Ils sont professeurs, ingénieurs, spécialistes d'un domaine pointu... Une soixantaine de Japonais arrivés au Maroc cette année partagent leur savoir faire dans le cadre d’un programme de volontariat. Rencontre avec ces passionnés à Marrakech et à Tahanaout.

Par

Crédit: JICA

Il est 11 heures du matin quand nous arrivons dans la petite ville de Tahanaout, à une trentaine de minutes de route de Marrakech. Le bus nous laisse précisément devant le collège Al Majd. Dans cet établissement scolaire qui ressemble à n’importe quel collège du service public, une personne dénote dans le décor rouge ocre :  Nishikawa Midori, une volontaire japonaise, dirige des travaux pratiques de SVT (Sciences de la vie et de la terre).

Dans une salle de classe elle assiste, attentive, une professeure marocaine qui se charge de dispenser le cours théorique. C’est le moment du cours pratique, Nishikawa Midori entre en scène. Elle a commencé tout d’abord  par mimer des gestes que les élèves comprenaient aisément. Elle leur explique comment procéder pour obtenir une solution  jaunâtre à partir d’une feuille de plante et de l’eau de javel .

IMG_7643
Nishikawa Midori (à g.) mime les gestes que comprennent facilement ses collégiens marocains. Crédit: JICA

Ensuite, comme pour vérifier que les consignes ont été respectées par les élèves, elle sillonne la salle rangée par rangée. Elle applaudit énergiquement et avec un grand sourire ceux qui réussissent les tests . Pour ceux qui n’y arrivent pas, elle explique encore avec des gestes, prend le temps de les attendre jusqu’à ce qu’il y arrivent, et les applaudit à leur tour. A force de suivre cette scène, on pourrait croire qu’elle souffre de mutisme. C’est que Nishikawa Midori n’est arrivée du Japon qu’il y a quelques semaines . Ne maîtrisant encore ni le français ni la darija, elle n’a pour seuls atouts que sa motivation, son sourire et sa joie de communiquer son savoir.

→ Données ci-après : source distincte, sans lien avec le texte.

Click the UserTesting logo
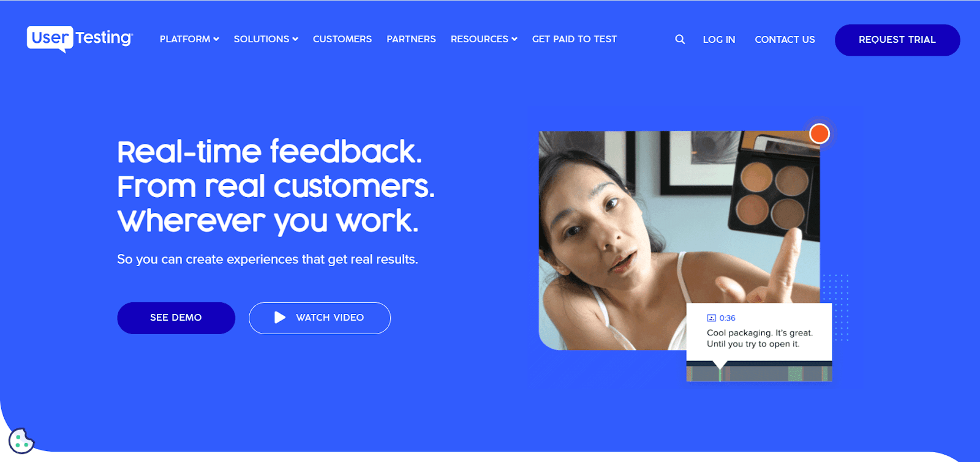Image resolution: width=980 pixels, height=462 pixels. tap(80, 39)
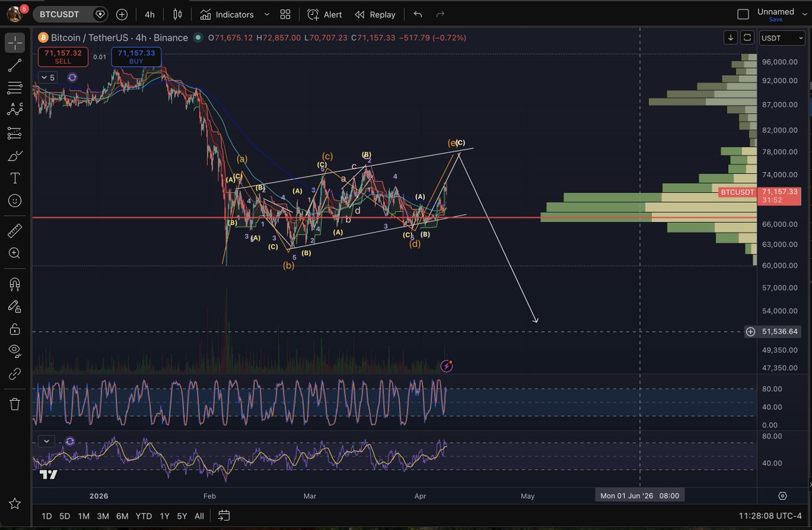Expand the collapsed indicator legend showing 5
The image size is (812, 530).
48,78
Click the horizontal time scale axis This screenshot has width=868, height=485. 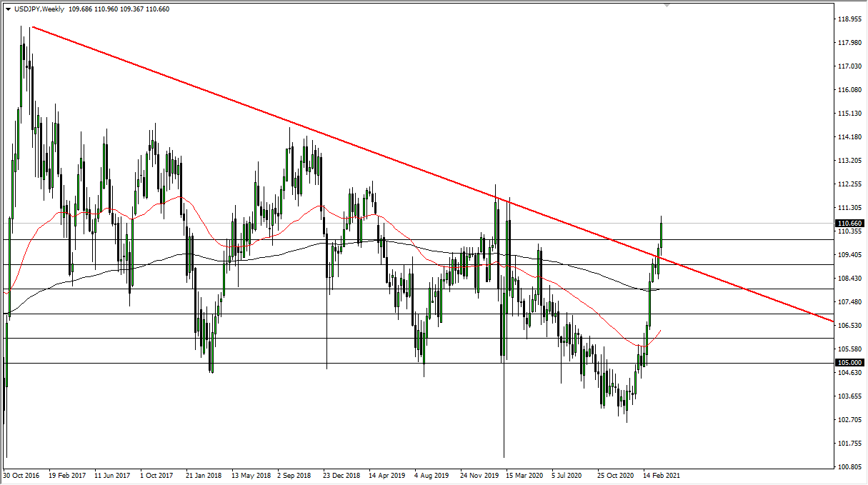coord(357,474)
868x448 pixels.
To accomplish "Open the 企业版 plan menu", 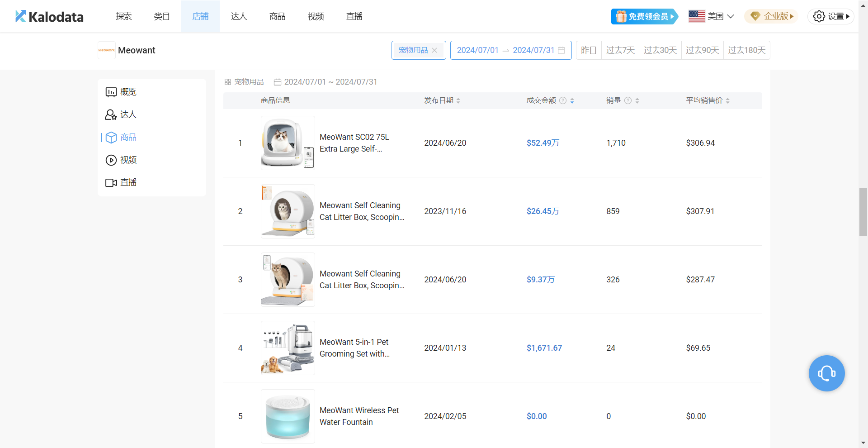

« Choukrane », lance-t-elle pourtant à la fin de cette démonstration impressionnante, assortie d’une petite révérence rapide à un angle de 30 degrés comme il est de coutume au pays de Soleil levant pour saluer une assistance.

L’art plastique pour développer la créativité des enfants

Nishikawa Midori n’est pas la seule volontaire japonaise dans les écoles de Tahanaout. Ils sont sept Japonais à y officier. Parmi eux Kawai Masumi. Ce jeune japonnais intervient dans deux écoles primaires de la ville. Contrairement  à Nishikawa Midori, Kawai Masumi est présent au Maroc depuis un an et 4 mois et s’exprime mieux en darija qu’en français. « Je donne des cours d’art plastique et de sport avec les enseignants » nous explique-t-ill dans un darija au très fort accent japonais. « Ces disciplines permettent aux enfants de développer leur créativité et d‘avoir plus confiance en eux », ajoute-il.

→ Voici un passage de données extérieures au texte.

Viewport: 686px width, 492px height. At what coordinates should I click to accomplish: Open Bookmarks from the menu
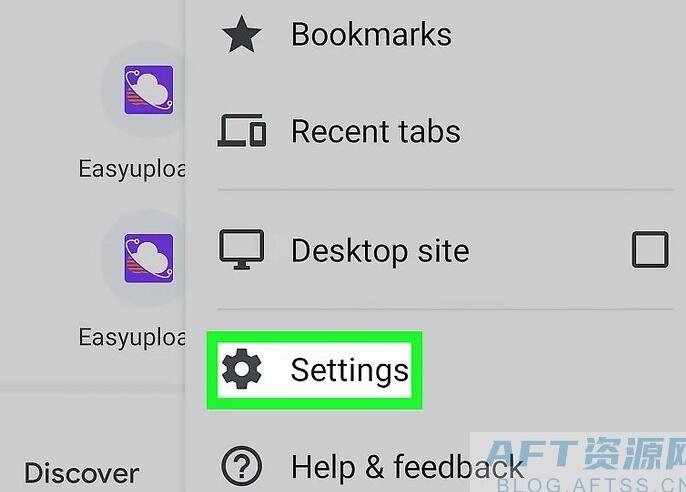pos(371,35)
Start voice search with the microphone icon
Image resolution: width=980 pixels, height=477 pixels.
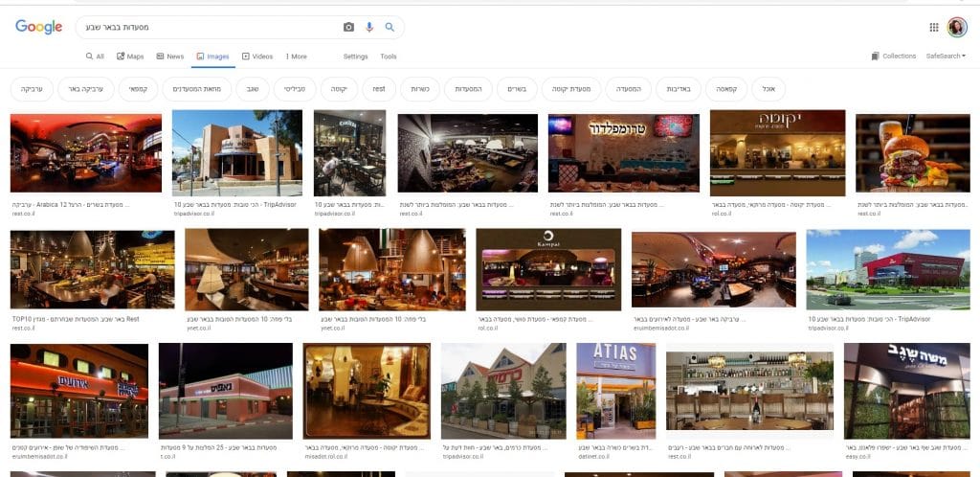point(369,27)
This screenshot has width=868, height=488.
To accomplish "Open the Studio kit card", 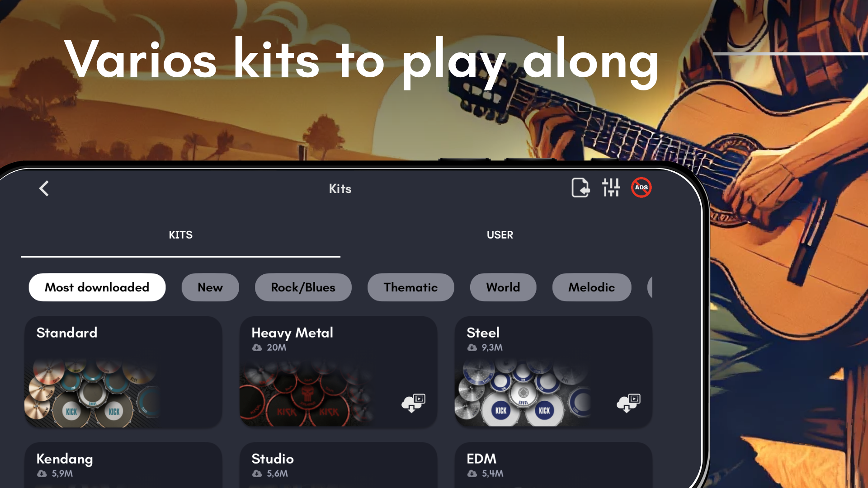I will pyautogui.click(x=338, y=465).
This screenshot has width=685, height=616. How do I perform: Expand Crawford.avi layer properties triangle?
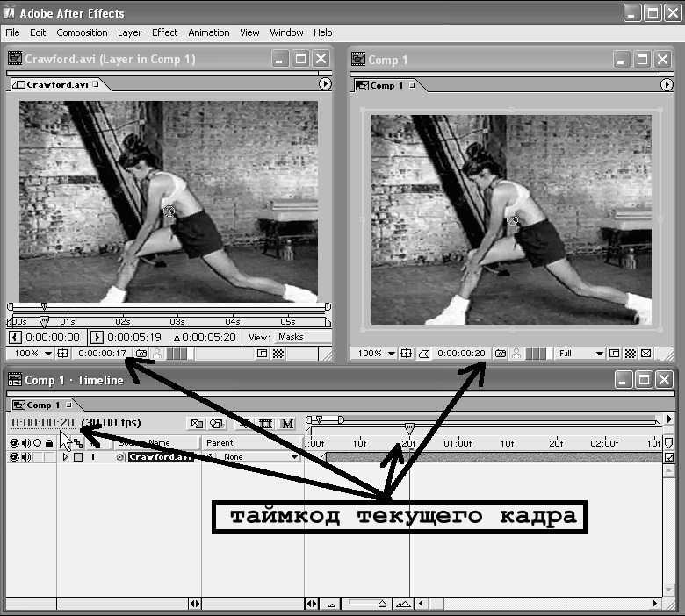pyautogui.click(x=65, y=457)
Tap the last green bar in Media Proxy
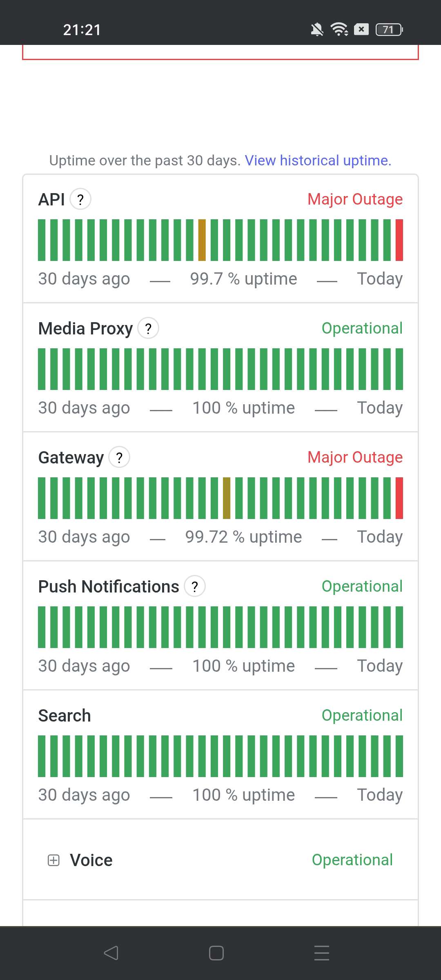Image resolution: width=441 pixels, height=980 pixels. (x=399, y=369)
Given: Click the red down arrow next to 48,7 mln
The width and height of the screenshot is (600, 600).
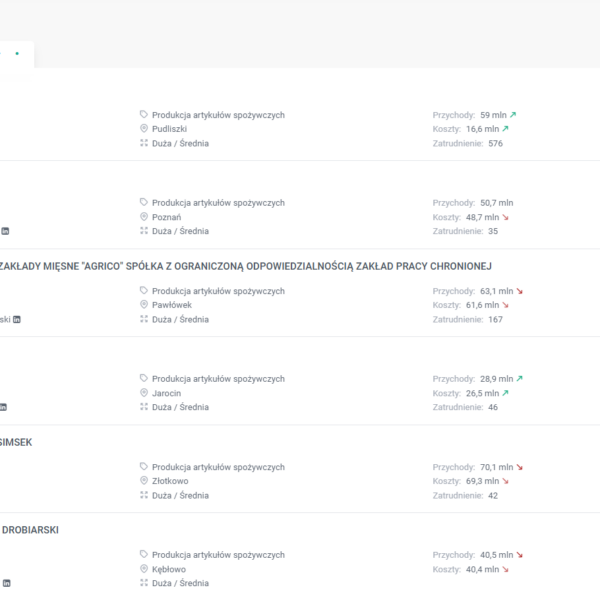Looking at the screenshot, I should tap(505, 217).
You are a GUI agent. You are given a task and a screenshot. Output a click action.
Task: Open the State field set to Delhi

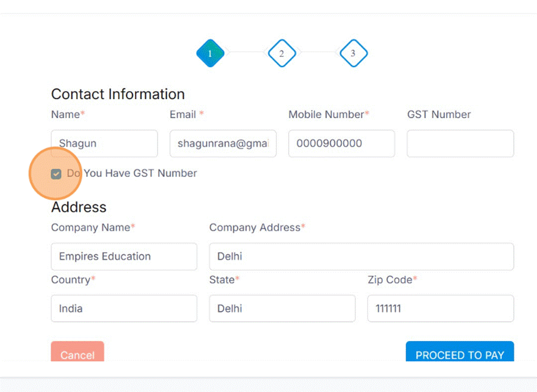pyautogui.click(x=282, y=309)
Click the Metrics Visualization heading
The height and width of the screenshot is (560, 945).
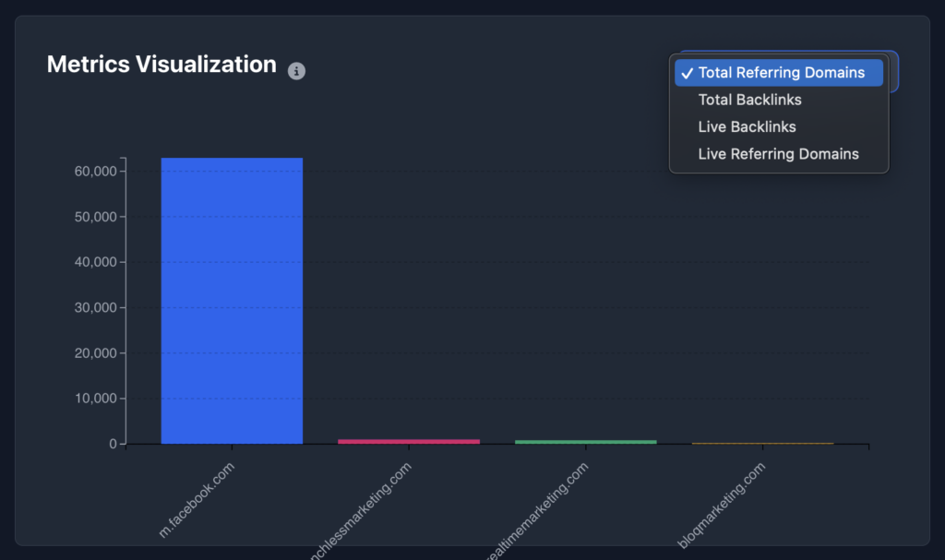pyautogui.click(x=161, y=64)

Avec d’autres volontaires, il enseigne aux enfants à reproduire par exemple un volcan en miniature ou à créer des sismographes (instruments de mesure des ondes sismiques des tremblements de terre) à l’aide d’un stylo, d’une corde et de quelques morceaux de bois ! 

Kawai Masumi donne aussi des cours d’éducation sur l’environnement aux agriculteurs dans une campagne. Le manque de matériel et de connaissances techniques de son auditoire ne lui fait pas peur : il s’y est préparé. « On nous prépare à ce genre de situation au Japon avant de nous envoyer dans les pays. En cas de manque de matériels , c’est l ‘Agence japonaise de coopération internationale qui s’occupe de nous les fournir », nous confie Kawai Masumi.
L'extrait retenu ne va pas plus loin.